**Exercise 1**
Please translate this sentence from the passage on church giving into Spanish: "This principle – applied to our money – also requires sacrifice."
**Exercise 2**
Carry on the passage on church giving from the point where it stops.

**Text**

********

This principle – applied to our money – also requires sacrifice. What that looks like and what that requires from each of us will vary and can’t be quantified. Rightly understood, the tithe stipulated in the Old Testament wasn’t meant to fix a maximum, but was a way of reminding ancient Israel of its debt to God for everything it possessed, including life itself. And, certainly, that is the way that Jesus reads the Old Testament. My suspicion is that one of my friends was right when he noted that if we wonder what a sacrificial gift is, it is probably the gift that makes us at least a bit nervous.[2]
Pulling this all together, then, three truths about us should guide our giving to the church:
One, we are, above everything else, the beneficiaries of God’s grace.
Two, by giving we participate in the gift that Christ gives to us and to the world.

********

**Given data**
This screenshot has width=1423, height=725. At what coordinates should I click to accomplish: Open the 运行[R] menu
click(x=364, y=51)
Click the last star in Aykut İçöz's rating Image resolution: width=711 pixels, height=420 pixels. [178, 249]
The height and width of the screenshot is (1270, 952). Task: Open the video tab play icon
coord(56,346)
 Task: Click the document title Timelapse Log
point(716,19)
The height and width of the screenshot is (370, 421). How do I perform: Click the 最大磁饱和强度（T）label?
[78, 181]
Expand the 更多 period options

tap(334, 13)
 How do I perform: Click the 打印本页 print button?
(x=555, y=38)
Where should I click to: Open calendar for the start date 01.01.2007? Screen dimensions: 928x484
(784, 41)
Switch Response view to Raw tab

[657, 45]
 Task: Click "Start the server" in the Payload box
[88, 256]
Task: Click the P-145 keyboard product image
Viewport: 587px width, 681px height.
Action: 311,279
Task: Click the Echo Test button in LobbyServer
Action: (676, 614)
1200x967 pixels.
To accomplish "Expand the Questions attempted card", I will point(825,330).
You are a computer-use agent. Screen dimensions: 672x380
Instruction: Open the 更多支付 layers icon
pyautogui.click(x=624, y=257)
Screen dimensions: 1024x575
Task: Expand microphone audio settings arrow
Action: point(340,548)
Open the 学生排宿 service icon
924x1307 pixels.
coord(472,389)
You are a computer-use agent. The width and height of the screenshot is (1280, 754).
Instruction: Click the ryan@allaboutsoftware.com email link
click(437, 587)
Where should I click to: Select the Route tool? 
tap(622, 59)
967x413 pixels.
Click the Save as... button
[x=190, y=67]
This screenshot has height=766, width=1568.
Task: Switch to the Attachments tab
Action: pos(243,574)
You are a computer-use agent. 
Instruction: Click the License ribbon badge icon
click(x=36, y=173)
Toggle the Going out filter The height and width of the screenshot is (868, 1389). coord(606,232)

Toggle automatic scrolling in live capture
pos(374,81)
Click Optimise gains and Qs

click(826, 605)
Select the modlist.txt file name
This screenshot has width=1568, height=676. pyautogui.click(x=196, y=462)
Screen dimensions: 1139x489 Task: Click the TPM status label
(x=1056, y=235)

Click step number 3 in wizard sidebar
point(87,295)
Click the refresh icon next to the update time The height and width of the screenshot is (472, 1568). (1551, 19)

********

**Task response 1**
Este principio – aplicado a nuestro dinero – también exige sacrificio.

**Task response 2**
Three, that gift – like Christ’s gift of himself – should be sacrificial.
Like so many other truths about the Christian life, these principles can’t be applied mechanically. As I have already suggested, we each have a personal history with money. But they require us to respond with our lives.
The beauty of a life lived that way is that each of us will reveal Christ in a different way. The gift of a life lived in that way is spiritual freedom.
[1] The concept is adapted from Jacob Needleman’s Money and the Meaning of Life (New York: Doubleday, 1994).
[2] Thanks for my friend, Chris Olson, for this bit of wisdom.